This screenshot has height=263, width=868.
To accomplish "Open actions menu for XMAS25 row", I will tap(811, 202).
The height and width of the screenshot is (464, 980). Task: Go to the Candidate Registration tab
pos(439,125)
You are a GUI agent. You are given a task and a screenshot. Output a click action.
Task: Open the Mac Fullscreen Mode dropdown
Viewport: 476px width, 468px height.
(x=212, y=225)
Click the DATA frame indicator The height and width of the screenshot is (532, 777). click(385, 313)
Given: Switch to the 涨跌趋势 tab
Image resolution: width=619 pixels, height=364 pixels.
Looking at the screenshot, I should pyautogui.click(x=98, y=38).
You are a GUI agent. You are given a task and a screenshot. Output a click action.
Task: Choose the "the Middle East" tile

# # # # # # #

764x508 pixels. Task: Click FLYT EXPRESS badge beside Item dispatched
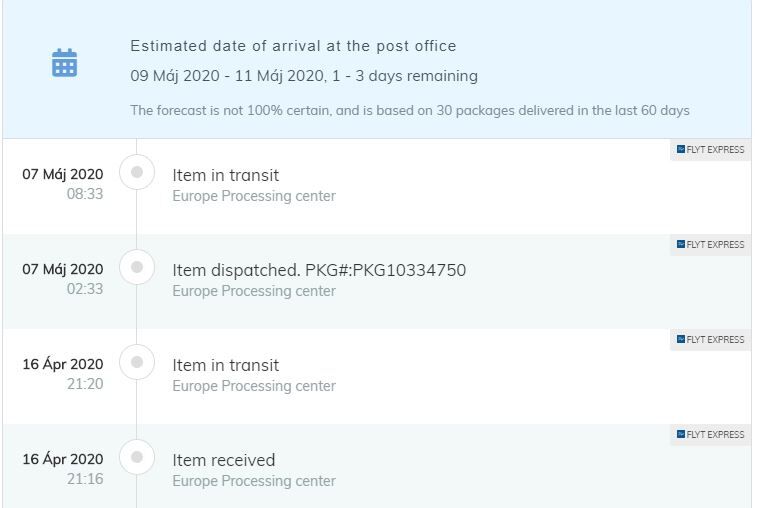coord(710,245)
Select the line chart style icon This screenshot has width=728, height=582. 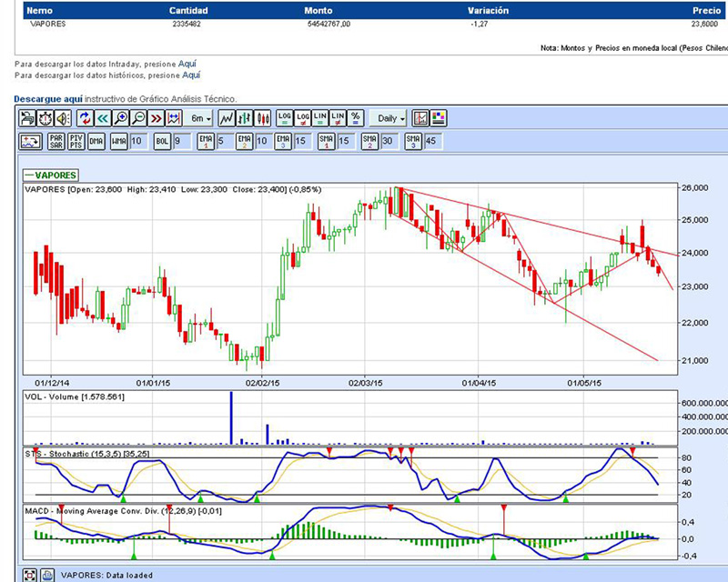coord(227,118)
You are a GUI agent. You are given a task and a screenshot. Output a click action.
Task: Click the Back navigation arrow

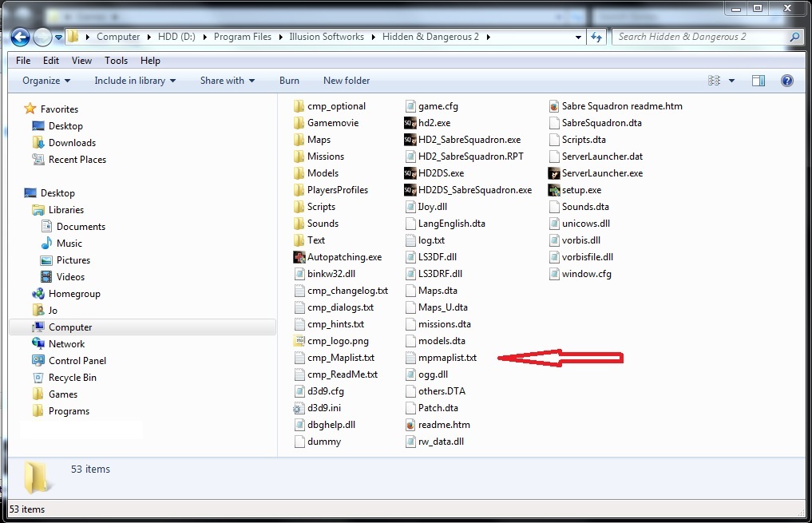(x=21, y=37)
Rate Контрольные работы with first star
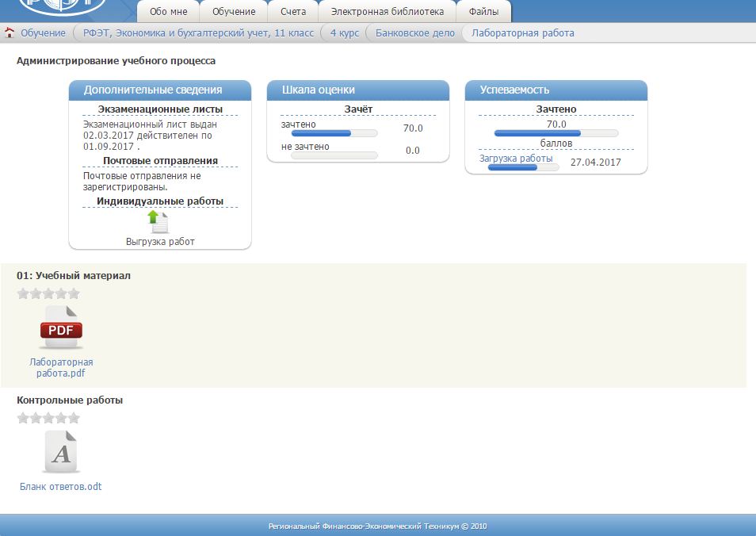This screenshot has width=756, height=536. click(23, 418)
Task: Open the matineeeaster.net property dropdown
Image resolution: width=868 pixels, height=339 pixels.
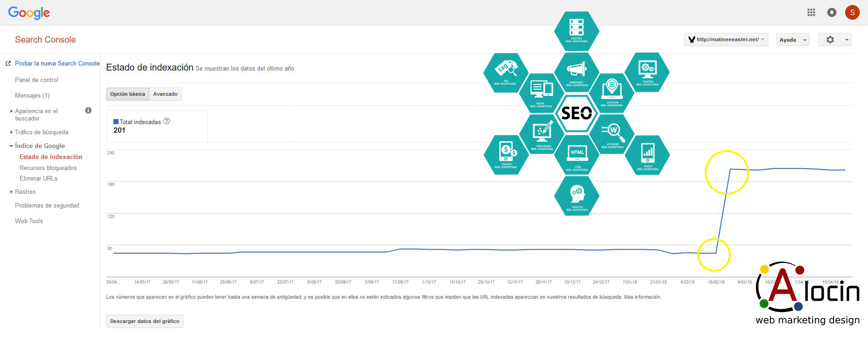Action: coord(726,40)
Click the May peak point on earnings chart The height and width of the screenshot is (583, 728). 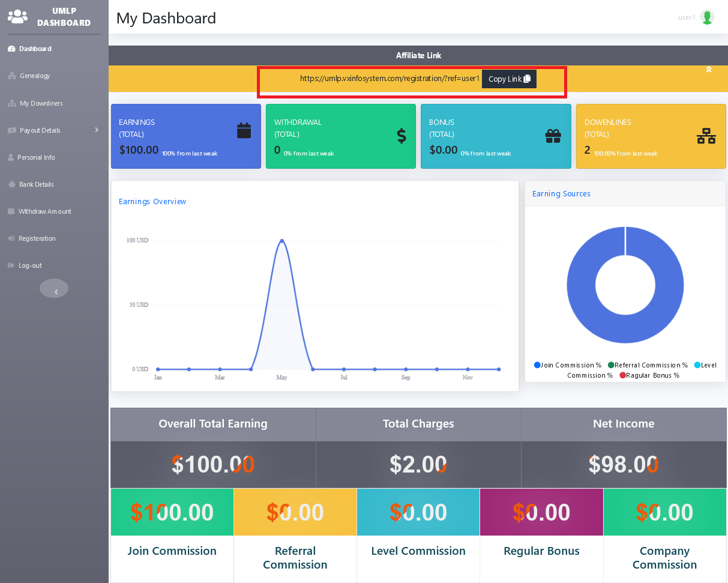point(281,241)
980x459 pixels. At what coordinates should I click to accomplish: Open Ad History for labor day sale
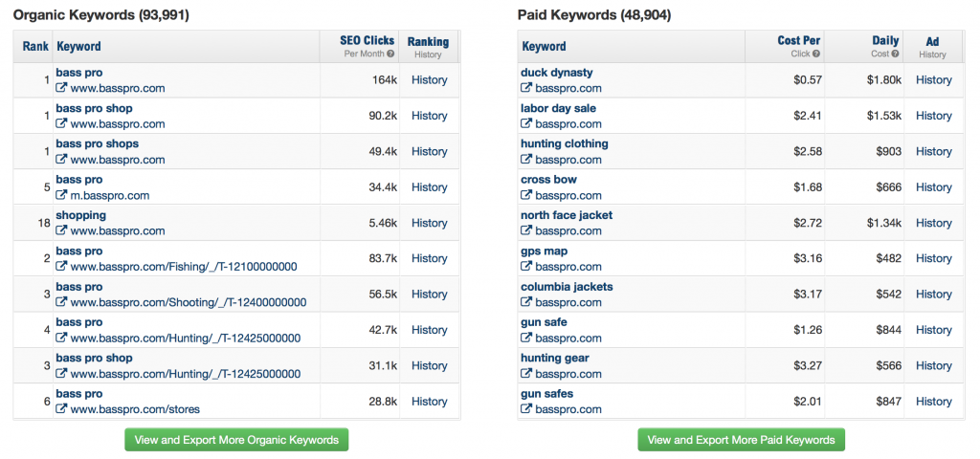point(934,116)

# # # # # # #

- **TASK OBJECTIVE**:
From the line holding "Given: Switch to the 涨跌趋势 tab" to the line holding "Task: Choose the", inclusive, restate each line above exactly as written.

- **FINISHED EXERCISE**:
Given: Switch to the 涨跌趋势 tab
Image resolution: width=619 pixels, height=364 pixels.
Looking at the screenshot, I should pyautogui.click(x=98, y=38).
You are a GUI agent. You are given a task and a screenshot. Output a click action.
Task: Choose the "the Middle East" tile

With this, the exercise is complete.